_THE INPUT_
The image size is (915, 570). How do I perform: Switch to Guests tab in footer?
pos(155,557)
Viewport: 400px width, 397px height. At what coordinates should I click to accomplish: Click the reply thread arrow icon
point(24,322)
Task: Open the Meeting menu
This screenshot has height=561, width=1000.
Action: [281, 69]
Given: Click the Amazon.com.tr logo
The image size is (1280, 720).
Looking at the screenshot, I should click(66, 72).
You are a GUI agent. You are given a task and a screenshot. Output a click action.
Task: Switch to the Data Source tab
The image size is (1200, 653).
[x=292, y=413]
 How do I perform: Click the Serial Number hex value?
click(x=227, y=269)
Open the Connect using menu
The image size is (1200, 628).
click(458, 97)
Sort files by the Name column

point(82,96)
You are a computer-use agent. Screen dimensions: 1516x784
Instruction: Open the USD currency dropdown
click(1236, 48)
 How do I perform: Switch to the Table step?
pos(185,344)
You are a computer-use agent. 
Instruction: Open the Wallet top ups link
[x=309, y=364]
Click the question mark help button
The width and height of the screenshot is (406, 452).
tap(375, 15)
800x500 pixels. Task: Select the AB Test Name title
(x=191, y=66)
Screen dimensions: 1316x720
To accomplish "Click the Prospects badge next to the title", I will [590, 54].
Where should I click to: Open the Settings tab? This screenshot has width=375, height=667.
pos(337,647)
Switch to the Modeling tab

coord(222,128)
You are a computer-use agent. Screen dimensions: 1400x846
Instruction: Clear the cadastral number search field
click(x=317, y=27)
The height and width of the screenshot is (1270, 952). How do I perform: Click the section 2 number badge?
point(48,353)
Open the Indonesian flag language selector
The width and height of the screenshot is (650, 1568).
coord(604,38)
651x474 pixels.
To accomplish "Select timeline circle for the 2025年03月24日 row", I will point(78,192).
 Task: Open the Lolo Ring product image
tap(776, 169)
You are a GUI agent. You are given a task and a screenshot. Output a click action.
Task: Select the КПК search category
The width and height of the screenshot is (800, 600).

_WHAT IS BEING ASKED_
Using the material above, restate each entry exactly as it stands.

_ANSWER SECTION_
The image size is (915, 570). How do I perform: Switch to Guests tab in footer?
pos(155,557)
Viewport: 400px width, 397px height. At what coordinates should I click to accomplish: Click the reply thread arrow icon
point(24,322)
Task: Open the Meeting menu
This screenshot has height=561, width=1000.
Action: [281, 69]
Given: Click the Amazon.com.tr logo
The image size is (1280, 720).
Looking at the screenshot, I should click(66, 72).
You are a GUI agent. You are given a task and a screenshot. Output a click action.
Task: Switch to the Data Source tab
The image size is (1200, 653).
[x=292, y=413]
 How do I perform: Click the Serial Number hex value?
click(x=227, y=269)
Open the Connect using menu
The image size is (1200, 628).
click(458, 97)
Sort files by the Name column

point(82,96)
You are a computer-use agent. Screen dimensions: 1516x784
Instruction: Open the USD currency dropdown
click(1236, 48)
 How do I perform: Switch to the Table step?
pos(185,344)
You are a computer-use agent. 
Instruction: Open the Wallet top ups link
[x=309, y=364]
Click the question mark help button
The width and height of the screenshot is (406, 452).
tap(375, 15)
800x500 pixels. Task: Select the AB Test Name title
(x=191, y=66)
Screen dimensions: 1316x720
To accomplish "Click the Prospects badge next to the title", I will [590, 54].
Where should I click to: Open the Settings tab? This screenshot has width=375, height=667.
pos(337,647)
Switch to the Modeling tab

coord(222,128)
You are a computer-use agent. Screen dimensions: 1400x846
Instruction: Clear the cadastral number search field
click(x=317, y=27)
The height and width of the screenshot is (1270, 952). How do I perform: Click the section 2 number badge?
point(48,353)
Open the Indonesian flag language selector
The width and height of the screenshot is (650, 1568).
coord(604,38)
651x474 pixels.
To accomplish "Select timeline circle for the 2025年03月24日 row", I will point(78,192).
 Task: Open the Lolo Ring product image
tap(776, 169)
You are a GUI agent. You are given a task and a screenshot. Output a click action.
Task: Select the КПК search category
The width and height of the screenshot is (800, 600).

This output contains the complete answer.